Growing the Mainline Church

Economist and Episcopalian John Chilton has a very interesting post at Episcopal Cafe about why mainline churches have declined relative to more conservative churches. Like the true economist that he is, John looks at the data.

John notes that at one time the growth of more conservative churches was indeed due to higher fertility rates, but then observes that other factors are now more important:

The relative decline of mainline denominations could of course be due both to differences in fertility and in evangelism. My commenter pointed me to what he admitted was a somewhat dated paper here. From that tip I was able to find a more recent paper, “The Demographic Imperative in Religious Change in the United States” by Michael Hout, Andrew Greeley and Melissa J. Wilde, The American Journal of Sociology, Vol. 107, No. 2. (Sep., 2001), pp. 468-500 [JSTOR, subscription only].


Hout et al. have individual records on religious affiliation at birth, change in affiliation and fertility rates of women through 1998 via the General Social Survey. The data is recent enough to include the rise of the Religious Right in public awareness, but not to capture developments after 2003, the year that Gene Robinson was confirmed as the Bishop of New Hampshire. This is just as well because they do not report on denominations separately. The 139 Protestant denominations are classified and grouped as either mainline or conservative.Socioeconomically the conservatives have become more like the mainline denominations. They have climbed the economic ladder, but unlike in the past, they are less likely to switch to a mainline denomination.

Hout and his co-authors report, conservatives have succeeded in evangelism because they have conformed to the edict, “be fruitful and multiply.” From the GSS records they were able to tease out fertility rates for women in the cohorts born between 1903 and 1973. Using only the fertility data they then project the implied growth in membership from 1903 to 1998 – in the following categories: mainline, conservative, other religion, and no religion. Their result:

Evidence from the General Social Survey indicates that higher fertility and earlier childbearing among women from conservative denominations explains 76% of the observed trend for cohorts born between 1903 and 1973: conservative denominations have grown their own.

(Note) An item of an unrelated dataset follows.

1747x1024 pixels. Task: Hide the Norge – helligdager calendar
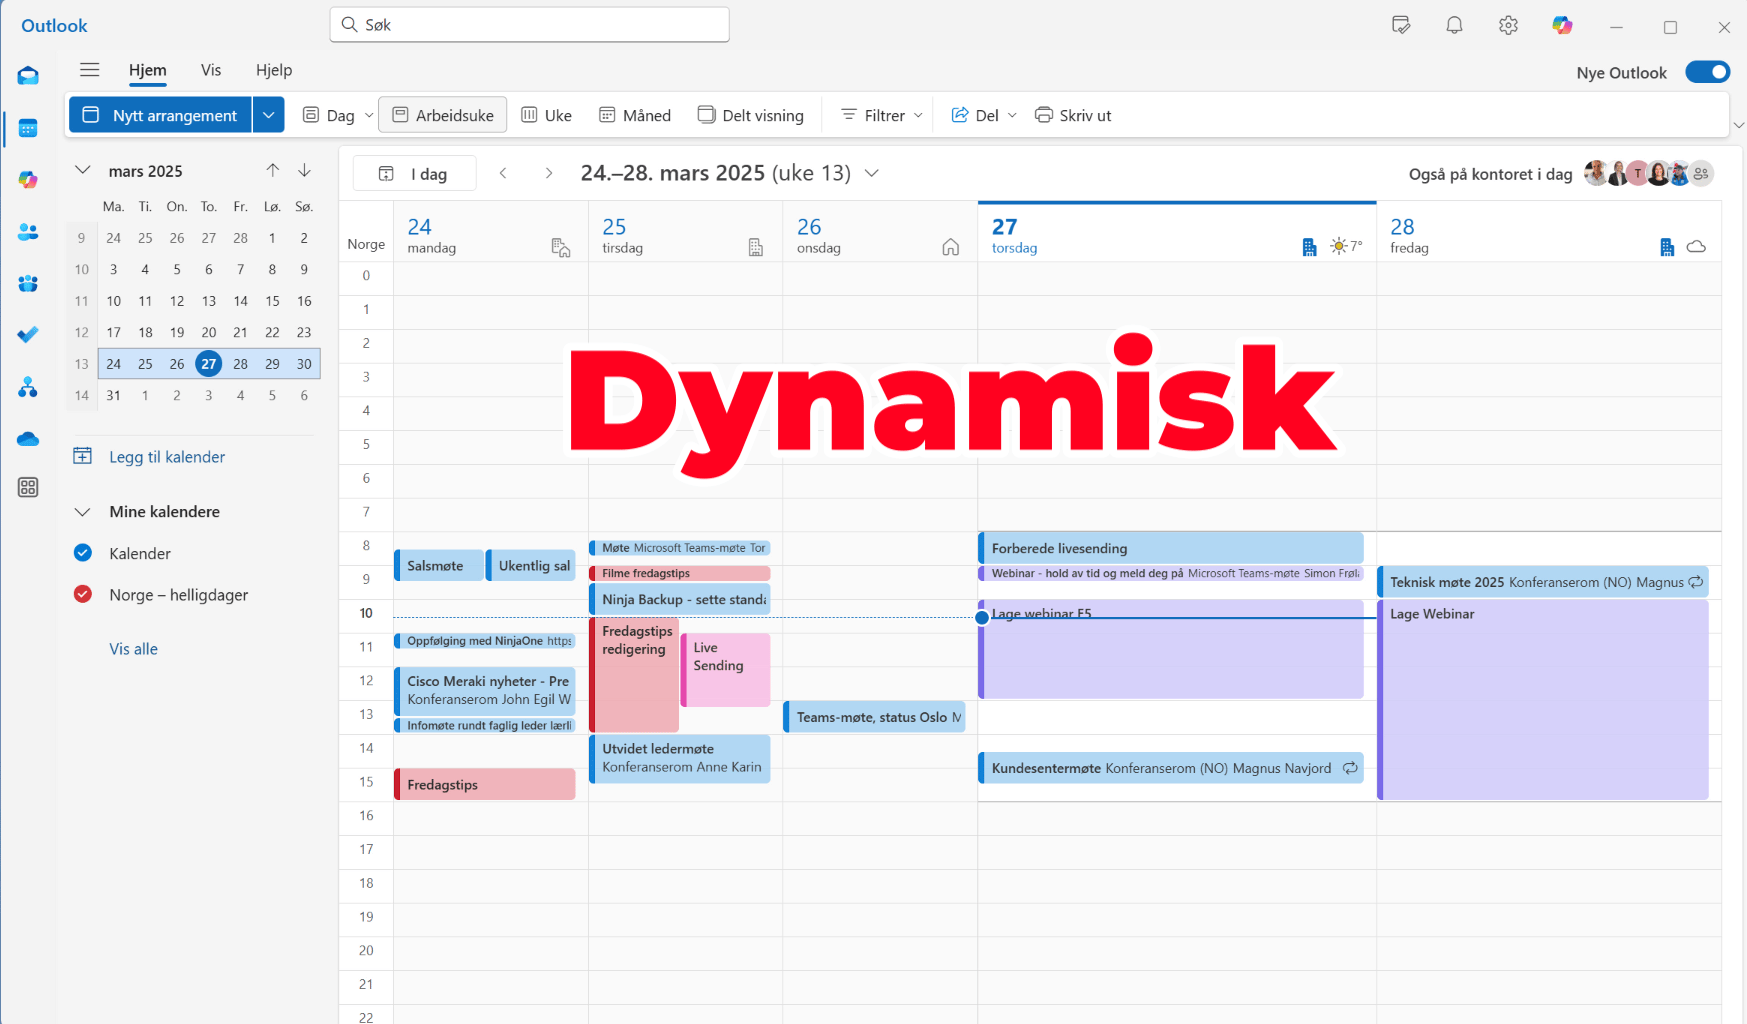click(x=82, y=594)
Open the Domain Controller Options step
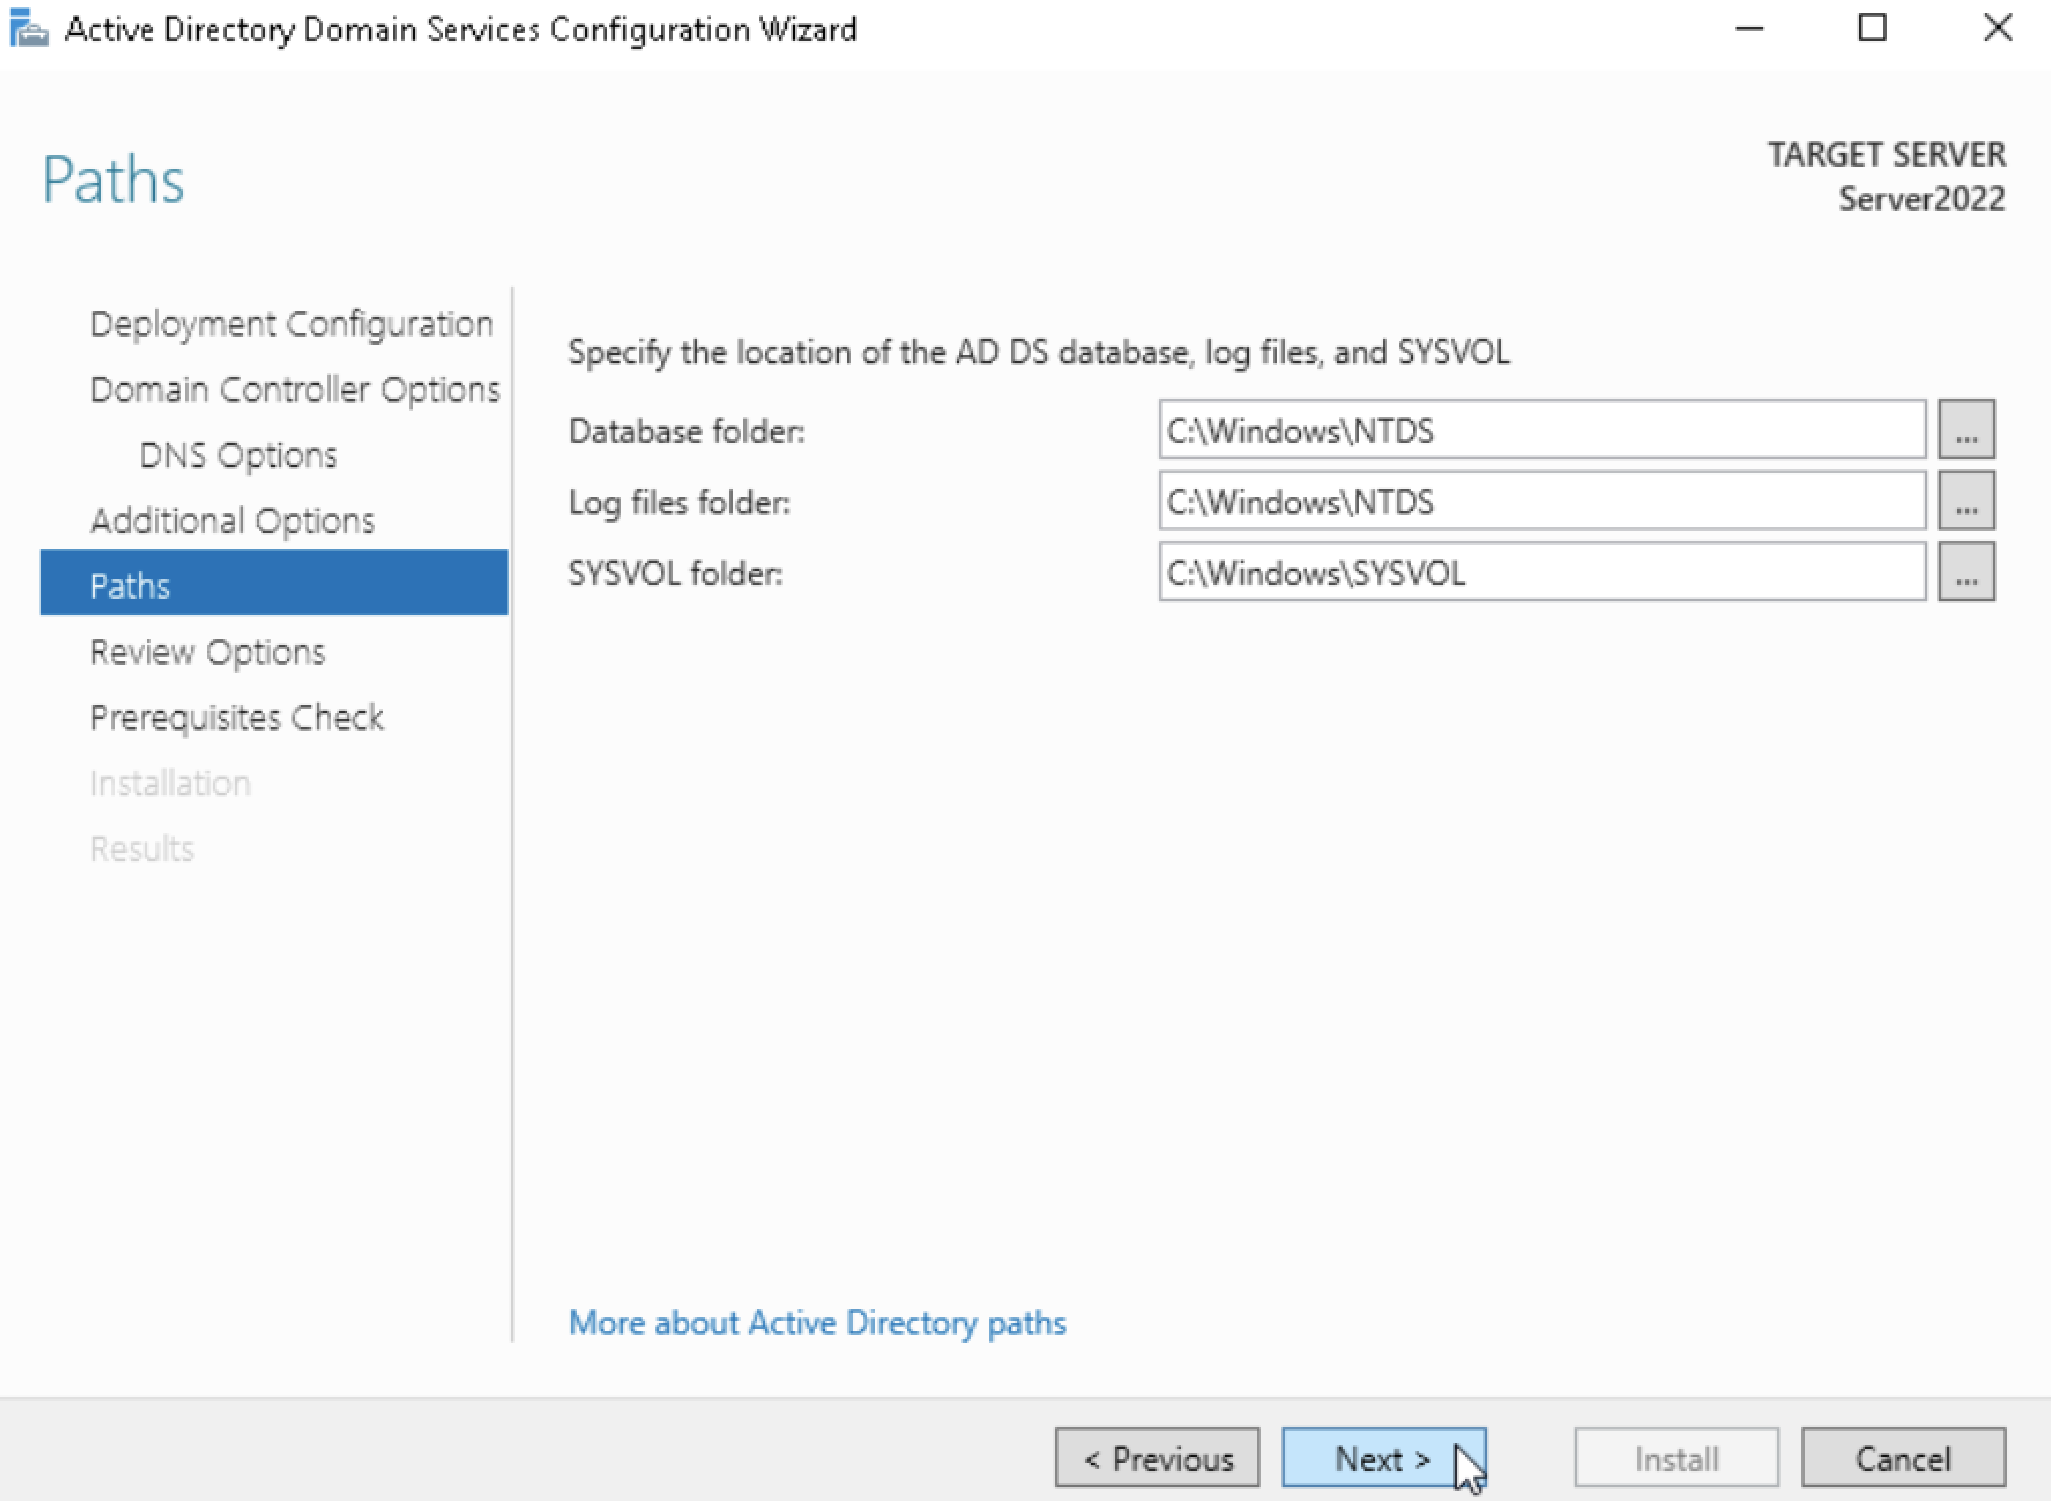The height and width of the screenshot is (1501, 2051). pyautogui.click(x=294, y=390)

Again: “conservative denominations have grown their own.” Hence the “demographic imperative” – a smaller group will eventually become the larger group if its growth rate is larger. For much of the 20th century the mainline fertility by age cohort was just over two, barely enough for zero growth. In contrast, conservative fertility in the early part of the century was almost one more child per woman; more recently it remains above but is nearly equal to mainline fertility.

Why has conservative fertility declined? Socioeconomically the conservatives have become more like the mainline denominations. They have climbed the economic ladder, but unlike in the past, they are less likely to switch to a mainline denomination.

Herein lies the other substantial part of the reason the conservatives have had more success in evangelism. They not only grow more of their own, they “teach their children well” so that they do not convert to a mainline denomination in their adulthood. This is not to say that conservatives have improved on "backdoor evangelism," i.e. the rate at which members leave. Rather, most of those who leave don't join mainline denominations; they grow up to be unaffiliated with any faith.It's a great irony that after differential birthrates, the second most important fact in explaining the rise of conservative membership relative to the mainline is that a portion of conservative youth that in the past would have converted to mainline in their adulthood now drop out of Christianity altogether.

Two final findings: (1) “a recent rise in apostasy added a few percentage points to mainline decline” and (2) “conversions from mainline to conservative denominations have not changed, so they played no role in the restructuring.” The bad news for the mainline denominations is that they are losing more of their young people. (But this is only a small part of the explanation of the decline, and it could have to do with recent trends in delay of marriage, and delay in childbearing.) The surprising thing about conservative denominations is that their growth is not due to work in the mission field. It has to do with reproduction and rearing. Reports of their success in evangelism are greatly overstated.


Read it all.

This is not to say that the Episcopal Church should not focus on evangelism--this is still critically important--especially in efforts to attract younger couples back to church.

Comments

This comment is not about the post. I just wanted to extend a blog meme outside the Atheosphere. So I've decided to tag you.
Anonymous said…
Aha! And you know what that entails!